Voters in the 2006 elections in Haiti. Photo credit: Wikimedia/Agencia Brasil/Marcello Casal Jr. (CC BY 3.0 BR)

Freedom House Rating

Partly Free
Government Type
Semi-Presidential Republic
11.1 million
Local and Partial Parliamentary Elections (one third of the Senate and the entire lower house)
Presidential Election
November 2021 (due – delays possible)
Presidential Election Re-Run
November 16, 2016
Presidential Election
October 25, 2015

Haiti is overdue to hold local and parliamentary elections. The elections were initially scheduled for October 27, 2019 but have been postponed indefinitely. In addition, the next presidential election is due by November 2021. Further, the country may hold a constitutional referendum before any of aforementioned elections take place.

Political Context

Haiti has a long history of political instability, having had 15 president in the past 33 years, since the fall of the brutal Duvalier dictatorship.

The country is currently in a political crisis related to allegations of fraud followed Haiti’s presidential 2015 election. A commission found that the election had indeed been fraudulent, and ordered a re-reun, which had only 18 percent turnout. President Jovenel Moïse was elected with 56 percent of ballots cast. The opposition alleged fraud once again, but an election tribunal conducted an investigation and certified the results.

Violent protesters have subsequently demanded the president’s ouster. The 2015-2016 parliamentary elections also saw significant allegations of fraud. Consequently, opposition lawmakers blocked multiple attempts to ratify a new prime minister. Moreover, the opposition has demanded Moïse’s resignation.

Possible Constitutional Referendum and Further Delays of Elections in Haiti

Moïse has been ruling by decree since January 2020, and the international community, including the United States government, has called on Haiti’s officials to set a date for elections and end the crisis.

However, Moïse has rejected calls for elections. He is instead pushing a constitutional referendum that would strengthen the powers of the presidency, which was weakened with Haiti’s 1987 Magna Carta, which passed in the wake of the brutal dictatorship of Jean-Claude “Baby Doc” Duvalier, and prior to that, his father, François “Papa Doc” Duvalier. The Duvaliers ruled Haiti for nearly 30 years, and employed death squads (the notorious “tontons macoutes”) and a cult of personality cloaked in voodoo legends to maintain their power.

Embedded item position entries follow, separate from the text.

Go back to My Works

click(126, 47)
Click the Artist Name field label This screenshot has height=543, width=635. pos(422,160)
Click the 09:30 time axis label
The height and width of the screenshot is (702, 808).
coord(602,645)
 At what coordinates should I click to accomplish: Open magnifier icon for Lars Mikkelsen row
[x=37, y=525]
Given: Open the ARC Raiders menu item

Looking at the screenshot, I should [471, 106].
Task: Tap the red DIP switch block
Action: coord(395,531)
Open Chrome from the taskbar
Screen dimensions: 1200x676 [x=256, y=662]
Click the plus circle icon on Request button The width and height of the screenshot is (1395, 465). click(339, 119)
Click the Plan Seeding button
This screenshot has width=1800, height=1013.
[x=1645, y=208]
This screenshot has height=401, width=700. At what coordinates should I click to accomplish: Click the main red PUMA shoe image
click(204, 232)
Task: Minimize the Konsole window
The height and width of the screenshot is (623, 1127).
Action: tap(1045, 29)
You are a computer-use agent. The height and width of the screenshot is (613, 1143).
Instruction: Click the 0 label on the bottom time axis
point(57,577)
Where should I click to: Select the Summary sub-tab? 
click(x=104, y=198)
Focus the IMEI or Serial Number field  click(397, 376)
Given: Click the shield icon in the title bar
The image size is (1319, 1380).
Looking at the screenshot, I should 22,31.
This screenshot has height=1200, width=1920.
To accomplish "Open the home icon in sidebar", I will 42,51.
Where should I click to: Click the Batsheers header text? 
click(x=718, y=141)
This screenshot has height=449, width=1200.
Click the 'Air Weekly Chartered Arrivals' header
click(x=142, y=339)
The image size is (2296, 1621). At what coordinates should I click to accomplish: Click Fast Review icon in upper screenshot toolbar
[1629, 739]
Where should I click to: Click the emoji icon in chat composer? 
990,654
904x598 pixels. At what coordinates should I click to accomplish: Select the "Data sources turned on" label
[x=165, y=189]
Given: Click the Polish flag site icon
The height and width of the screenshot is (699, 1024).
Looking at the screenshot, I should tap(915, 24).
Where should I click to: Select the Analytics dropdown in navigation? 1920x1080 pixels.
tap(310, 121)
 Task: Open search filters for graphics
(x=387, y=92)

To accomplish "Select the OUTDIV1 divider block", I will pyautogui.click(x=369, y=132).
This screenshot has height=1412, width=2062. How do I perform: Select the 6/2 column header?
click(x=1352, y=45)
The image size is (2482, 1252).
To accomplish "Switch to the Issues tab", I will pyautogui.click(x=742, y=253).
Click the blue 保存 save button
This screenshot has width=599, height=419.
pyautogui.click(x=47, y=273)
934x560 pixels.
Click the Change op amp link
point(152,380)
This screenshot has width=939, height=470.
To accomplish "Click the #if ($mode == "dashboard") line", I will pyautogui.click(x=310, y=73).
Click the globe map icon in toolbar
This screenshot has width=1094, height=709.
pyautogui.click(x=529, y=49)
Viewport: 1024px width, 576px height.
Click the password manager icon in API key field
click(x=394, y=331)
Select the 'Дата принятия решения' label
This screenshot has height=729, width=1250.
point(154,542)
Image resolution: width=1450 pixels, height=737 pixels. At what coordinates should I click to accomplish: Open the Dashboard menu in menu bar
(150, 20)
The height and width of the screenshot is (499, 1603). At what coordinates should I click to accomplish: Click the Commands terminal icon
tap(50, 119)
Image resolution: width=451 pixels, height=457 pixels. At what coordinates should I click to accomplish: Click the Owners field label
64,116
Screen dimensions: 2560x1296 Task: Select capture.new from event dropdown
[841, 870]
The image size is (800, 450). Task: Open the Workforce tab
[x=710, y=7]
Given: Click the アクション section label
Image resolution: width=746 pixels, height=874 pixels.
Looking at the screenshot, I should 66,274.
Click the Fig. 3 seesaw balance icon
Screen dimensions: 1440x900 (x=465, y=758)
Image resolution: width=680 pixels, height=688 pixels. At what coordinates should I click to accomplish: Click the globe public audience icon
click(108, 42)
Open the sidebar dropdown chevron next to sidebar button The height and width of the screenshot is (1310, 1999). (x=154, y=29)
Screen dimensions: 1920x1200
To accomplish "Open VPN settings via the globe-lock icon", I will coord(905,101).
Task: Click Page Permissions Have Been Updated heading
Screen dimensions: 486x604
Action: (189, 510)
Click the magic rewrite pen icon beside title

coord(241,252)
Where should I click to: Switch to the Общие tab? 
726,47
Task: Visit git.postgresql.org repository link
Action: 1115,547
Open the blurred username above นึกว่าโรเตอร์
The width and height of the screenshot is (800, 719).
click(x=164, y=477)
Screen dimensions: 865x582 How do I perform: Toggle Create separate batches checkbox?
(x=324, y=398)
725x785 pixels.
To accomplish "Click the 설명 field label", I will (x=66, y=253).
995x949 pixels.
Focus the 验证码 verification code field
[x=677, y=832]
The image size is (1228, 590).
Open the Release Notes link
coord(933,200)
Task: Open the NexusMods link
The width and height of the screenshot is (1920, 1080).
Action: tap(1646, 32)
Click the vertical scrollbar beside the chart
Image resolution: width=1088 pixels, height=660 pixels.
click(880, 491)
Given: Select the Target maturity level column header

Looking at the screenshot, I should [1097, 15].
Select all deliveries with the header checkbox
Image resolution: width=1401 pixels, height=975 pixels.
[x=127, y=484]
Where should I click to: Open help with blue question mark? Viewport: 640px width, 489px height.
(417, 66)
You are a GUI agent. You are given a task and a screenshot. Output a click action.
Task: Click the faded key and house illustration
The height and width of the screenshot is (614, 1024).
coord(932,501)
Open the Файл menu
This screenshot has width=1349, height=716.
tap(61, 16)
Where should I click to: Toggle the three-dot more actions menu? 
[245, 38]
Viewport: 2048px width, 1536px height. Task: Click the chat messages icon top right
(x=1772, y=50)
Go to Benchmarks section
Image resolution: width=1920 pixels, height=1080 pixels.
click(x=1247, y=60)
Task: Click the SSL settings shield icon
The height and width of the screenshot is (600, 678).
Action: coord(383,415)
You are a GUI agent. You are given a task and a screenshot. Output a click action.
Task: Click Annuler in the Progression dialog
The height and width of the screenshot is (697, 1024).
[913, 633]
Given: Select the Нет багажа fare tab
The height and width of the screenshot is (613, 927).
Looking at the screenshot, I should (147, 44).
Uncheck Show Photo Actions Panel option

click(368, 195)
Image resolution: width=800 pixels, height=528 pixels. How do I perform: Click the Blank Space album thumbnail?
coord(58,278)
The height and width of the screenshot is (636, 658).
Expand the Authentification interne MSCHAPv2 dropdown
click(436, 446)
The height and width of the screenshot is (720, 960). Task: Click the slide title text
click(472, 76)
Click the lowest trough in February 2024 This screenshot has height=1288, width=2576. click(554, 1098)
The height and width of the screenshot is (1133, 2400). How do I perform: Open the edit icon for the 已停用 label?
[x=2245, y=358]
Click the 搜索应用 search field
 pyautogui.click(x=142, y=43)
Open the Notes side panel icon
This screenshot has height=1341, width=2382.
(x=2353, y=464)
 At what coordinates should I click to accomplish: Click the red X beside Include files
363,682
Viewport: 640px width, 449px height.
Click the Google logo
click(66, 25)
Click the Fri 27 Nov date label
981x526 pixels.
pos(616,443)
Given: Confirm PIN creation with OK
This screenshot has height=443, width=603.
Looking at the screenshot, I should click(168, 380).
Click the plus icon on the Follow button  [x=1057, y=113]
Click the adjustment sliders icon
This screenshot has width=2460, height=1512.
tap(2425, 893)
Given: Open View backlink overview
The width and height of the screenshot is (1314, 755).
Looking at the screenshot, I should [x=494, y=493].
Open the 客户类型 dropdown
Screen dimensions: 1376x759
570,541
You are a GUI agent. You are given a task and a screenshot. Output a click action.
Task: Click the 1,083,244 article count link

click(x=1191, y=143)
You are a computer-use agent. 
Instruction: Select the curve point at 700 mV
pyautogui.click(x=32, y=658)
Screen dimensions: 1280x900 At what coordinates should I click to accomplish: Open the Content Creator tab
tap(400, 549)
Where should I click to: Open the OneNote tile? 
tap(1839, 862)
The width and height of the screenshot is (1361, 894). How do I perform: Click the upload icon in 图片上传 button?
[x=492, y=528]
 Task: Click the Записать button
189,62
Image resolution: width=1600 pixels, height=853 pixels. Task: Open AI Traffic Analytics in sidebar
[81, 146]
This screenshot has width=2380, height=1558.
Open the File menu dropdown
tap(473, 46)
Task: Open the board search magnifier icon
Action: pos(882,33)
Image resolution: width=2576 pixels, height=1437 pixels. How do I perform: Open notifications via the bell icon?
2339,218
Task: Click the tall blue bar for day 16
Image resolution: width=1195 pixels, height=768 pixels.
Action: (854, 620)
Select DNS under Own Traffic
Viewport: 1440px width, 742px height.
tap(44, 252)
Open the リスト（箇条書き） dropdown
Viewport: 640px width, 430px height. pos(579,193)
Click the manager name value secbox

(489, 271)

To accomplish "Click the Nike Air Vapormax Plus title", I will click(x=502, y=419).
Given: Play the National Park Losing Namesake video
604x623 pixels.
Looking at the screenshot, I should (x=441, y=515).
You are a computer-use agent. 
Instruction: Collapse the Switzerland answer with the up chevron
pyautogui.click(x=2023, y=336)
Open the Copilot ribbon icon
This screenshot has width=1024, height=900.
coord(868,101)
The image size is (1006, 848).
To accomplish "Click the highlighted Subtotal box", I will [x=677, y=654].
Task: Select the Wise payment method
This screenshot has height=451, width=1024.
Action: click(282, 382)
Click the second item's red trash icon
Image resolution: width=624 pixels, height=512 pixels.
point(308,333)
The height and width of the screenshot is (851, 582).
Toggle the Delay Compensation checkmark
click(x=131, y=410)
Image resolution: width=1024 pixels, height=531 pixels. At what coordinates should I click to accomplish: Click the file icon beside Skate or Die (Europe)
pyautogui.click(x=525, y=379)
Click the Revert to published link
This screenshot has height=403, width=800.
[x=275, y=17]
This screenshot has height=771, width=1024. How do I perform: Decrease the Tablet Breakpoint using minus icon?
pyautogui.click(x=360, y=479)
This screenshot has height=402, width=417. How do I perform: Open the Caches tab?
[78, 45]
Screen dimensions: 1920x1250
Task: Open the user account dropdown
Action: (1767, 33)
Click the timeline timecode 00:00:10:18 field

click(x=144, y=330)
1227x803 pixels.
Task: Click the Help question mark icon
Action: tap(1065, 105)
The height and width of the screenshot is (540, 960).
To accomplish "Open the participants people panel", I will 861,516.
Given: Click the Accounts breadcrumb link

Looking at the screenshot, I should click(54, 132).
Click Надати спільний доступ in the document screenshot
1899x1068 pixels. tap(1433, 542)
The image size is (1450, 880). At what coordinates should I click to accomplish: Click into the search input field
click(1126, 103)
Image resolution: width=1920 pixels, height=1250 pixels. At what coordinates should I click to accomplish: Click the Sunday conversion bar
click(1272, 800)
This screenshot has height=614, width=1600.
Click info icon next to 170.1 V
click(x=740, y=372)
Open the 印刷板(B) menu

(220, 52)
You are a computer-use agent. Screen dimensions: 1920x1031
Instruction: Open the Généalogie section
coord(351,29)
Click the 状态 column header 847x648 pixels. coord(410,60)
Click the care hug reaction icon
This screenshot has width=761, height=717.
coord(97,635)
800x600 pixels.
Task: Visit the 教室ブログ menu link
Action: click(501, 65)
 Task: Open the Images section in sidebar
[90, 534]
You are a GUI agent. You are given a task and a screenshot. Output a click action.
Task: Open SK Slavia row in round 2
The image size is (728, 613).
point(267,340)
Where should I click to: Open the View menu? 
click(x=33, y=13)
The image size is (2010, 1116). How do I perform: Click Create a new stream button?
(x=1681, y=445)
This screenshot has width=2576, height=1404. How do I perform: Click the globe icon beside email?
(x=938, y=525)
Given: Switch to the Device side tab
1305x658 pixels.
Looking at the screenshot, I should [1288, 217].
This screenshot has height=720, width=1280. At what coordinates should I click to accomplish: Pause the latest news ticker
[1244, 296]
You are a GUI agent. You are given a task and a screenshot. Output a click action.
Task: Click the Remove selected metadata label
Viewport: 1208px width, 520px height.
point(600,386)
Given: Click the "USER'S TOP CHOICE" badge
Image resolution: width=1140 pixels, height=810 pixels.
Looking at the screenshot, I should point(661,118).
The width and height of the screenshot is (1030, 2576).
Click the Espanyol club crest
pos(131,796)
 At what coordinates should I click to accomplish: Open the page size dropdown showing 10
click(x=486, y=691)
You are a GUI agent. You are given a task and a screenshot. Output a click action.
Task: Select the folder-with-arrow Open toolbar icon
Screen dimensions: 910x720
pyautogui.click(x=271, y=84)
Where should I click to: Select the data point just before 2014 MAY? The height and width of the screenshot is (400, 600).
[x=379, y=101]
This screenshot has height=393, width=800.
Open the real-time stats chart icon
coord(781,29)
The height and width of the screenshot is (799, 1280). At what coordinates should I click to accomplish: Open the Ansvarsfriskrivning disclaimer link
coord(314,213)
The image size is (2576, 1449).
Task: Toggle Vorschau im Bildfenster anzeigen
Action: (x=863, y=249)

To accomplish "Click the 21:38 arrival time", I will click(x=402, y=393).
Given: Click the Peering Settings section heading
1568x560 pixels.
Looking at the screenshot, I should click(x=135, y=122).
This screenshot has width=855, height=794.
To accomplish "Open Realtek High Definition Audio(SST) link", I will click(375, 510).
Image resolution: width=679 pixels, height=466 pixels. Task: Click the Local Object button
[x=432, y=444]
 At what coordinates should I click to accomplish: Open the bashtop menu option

Moïse has said the country will hold elections following constitutional reform, and that a stronger presidency could prevent future political crises. In that vein, Moïse argues that a stronger presidency could bring stability.

Curated News and Analysis

Sandra Lemaire, Voice of America (October 16, 2020): Pompeo Calls on Haiti to Hold ‘Overdue’ Legislative Elections

Andre Paultre, Reuters (September 19, 2020): Haiti moves closer to constitutional referendum, elections

Jacqueline Charles, Miami Herald (September 16, 2020): U.S. tells Haiti leaders on delayed elections: ‘Do your respective jobs’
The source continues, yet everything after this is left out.